After five years of studies and negotiations, proponents still confront questions about two basic issues: transportation and seismic safety.

-- As a low-lying artificial island set between two major faults, geologists say that in its present state, Treasure Island's sandy soil could liquefy in a major earthquake and be threatened by rising sea levels.

-- Despite a plan that subsidizes ferry service and commuter buses, studies project that more than half of island residents will travel to and from work by automobile - a major strain on the Bay Bridge, which already is at capacity during commute hours.
A fresh question involves financing: the project was conceived as a redevelopment area, but Gov. Jerry Brown's move to scuttle the statewide system pushed developers and city officials this month to come up with a districtwide fee to pay for infrastructure improvements.

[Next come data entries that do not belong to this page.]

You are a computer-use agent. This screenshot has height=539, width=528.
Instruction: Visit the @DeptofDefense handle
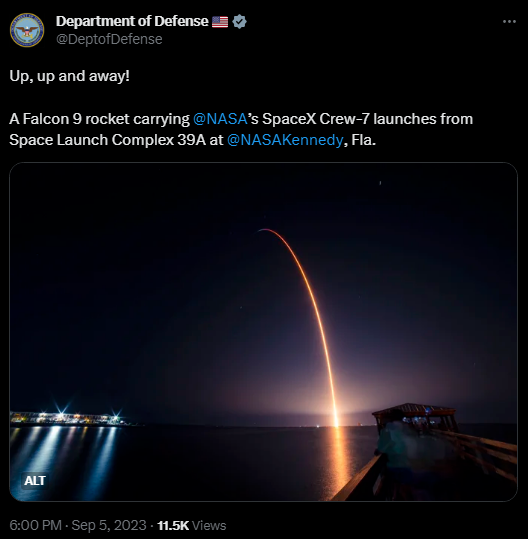point(109,39)
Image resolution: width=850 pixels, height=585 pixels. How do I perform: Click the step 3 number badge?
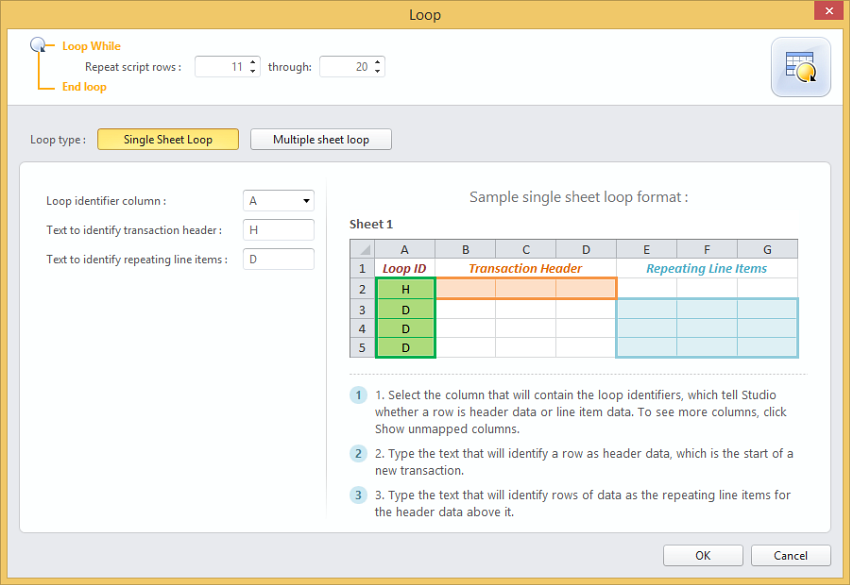(x=358, y=495)
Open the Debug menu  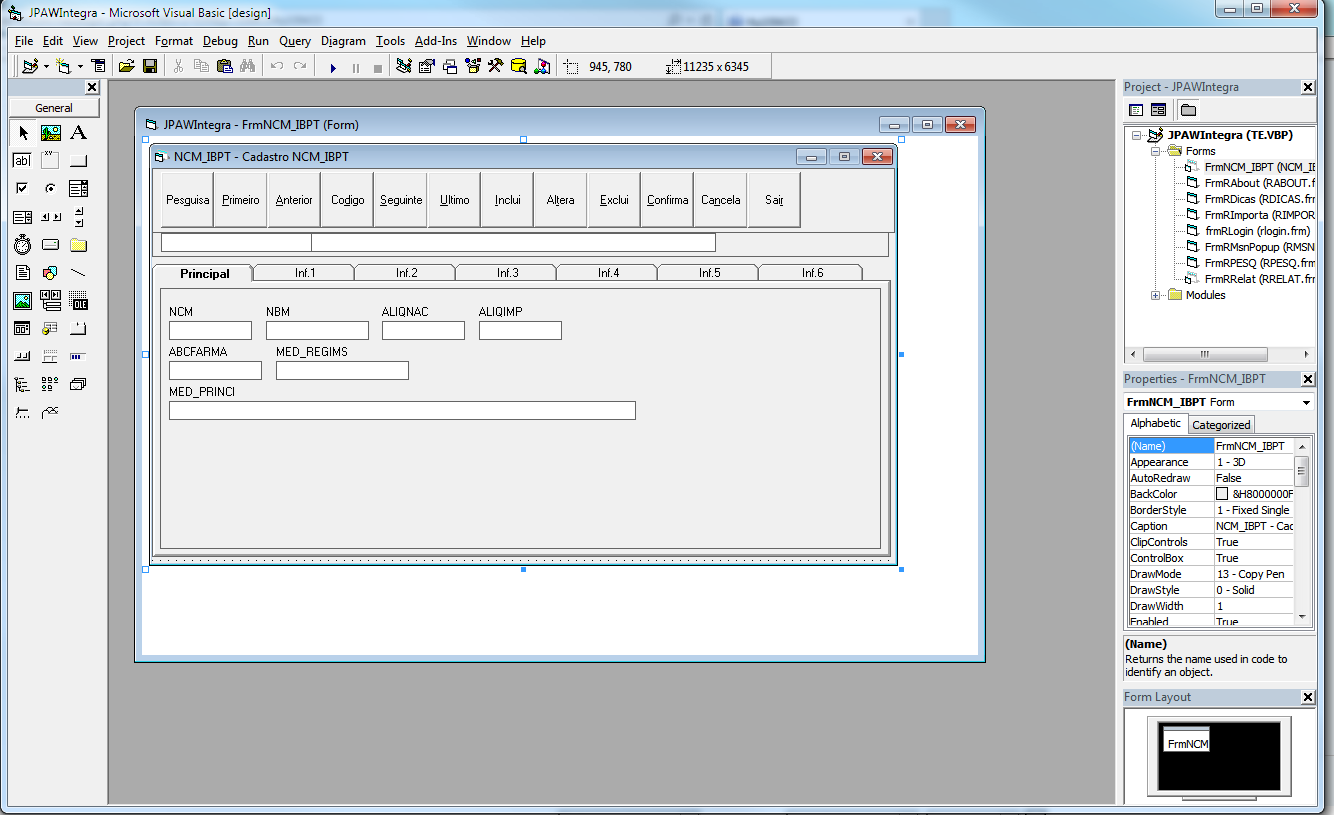coord(220,41)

This is a more costly approach, so the plan now includes 400 fewer units of affordable housing than were agreed to in 2006, a change sure to be debated in hearings ahead.

Other details have changed since the concept was introduced in 2005. The maximum number of housing units in the plan increased by 30 percent, even as several tower heights were lowered for aesthetic - and political - reasons. The ferry terminal was shifted to the south, leaving one-third of the residents outside the oft-touted 10-minute walk to ferry service.

The current plan also trims some of the project's more aggressive environmental strategies. In the original plan, for instance, construction of a central utility plant was described as a "key component" to reduce the island's energy use. The current documents say only that development "may include" a central plant.

If the $1.5 billion project is approved, developers anticipate two years of site work before construction of the first townhouses facing Yerba Buena Island. The initial phase also would include a small grocery within a 1938 airplane hangar, one of three buildings that remain from the World's Fair. The project, which also includes roughly 200 housing units on Yerba Buena Island and a hilltop park, is expected to take at least 15 years to complete.